NOW’S A GREAT time to be alive if you love searching for patterns in data. One among many examples of this is the Google Ngram Viewer. It can hurry through a database of several million digitised books to generate a plot of how the popularity of a word or phrase changes over time.
Last year I wrote this post about sound descriptions in 19th-century newspapers, made possible by using the British Newspaper Archive. It was striking how the journalists of those times used a rich and wide vocabulary to describe sound, much more so than you’d come across in today’s newspapers.
To see whether this pattern is confirmed across English literature in general over the past two centuries, I drew up a list of a few dozen sound-related words and made Google ngram plots for them.

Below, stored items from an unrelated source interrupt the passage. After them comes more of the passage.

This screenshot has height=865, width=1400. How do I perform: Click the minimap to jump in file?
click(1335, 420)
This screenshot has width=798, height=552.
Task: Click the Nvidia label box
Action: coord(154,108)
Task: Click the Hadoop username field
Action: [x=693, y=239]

At first it seemed to confirm those suspicions. Virtually all such words showed a marked decrease in frequency during the 20th century.
But this was partly an artefact of the database selected: British English. This includes non-fiction works, such as technical books and other pragmatic works. It’s possible that such books tend not to have many sensory descriptions and that their numbers have increased over time relative to fiction.
So, with the English fiction database selected instead, I made a quick survey of the fortunes of 45 sound-words. A more complex pattern emerges, with some words becoming more popular and others less. Of course, you could easily expand that list five-fold, spend a year investigating the contexts in which the words were used, and get yourself a Masters degree. But this is just a blog post.
The words din, uproar, racket, clamour (plus the American clamor) and hubbub often apply to mass noise-making entities such as crowds, flocks and herds, or to collections of machinery, such as inside a factory. Din shows a slight decrease since the early 19th century, clamour and uproar decline markedly during the 20th century, hubbub shows a gentler decline, and racket enjoys a surge in popularity towards the middle of the 20th century before declining. There is a confounding factor with racket‘s other meaning as a criminal or shady enterprise, perhaps linked with Prohibition and illegal gambling.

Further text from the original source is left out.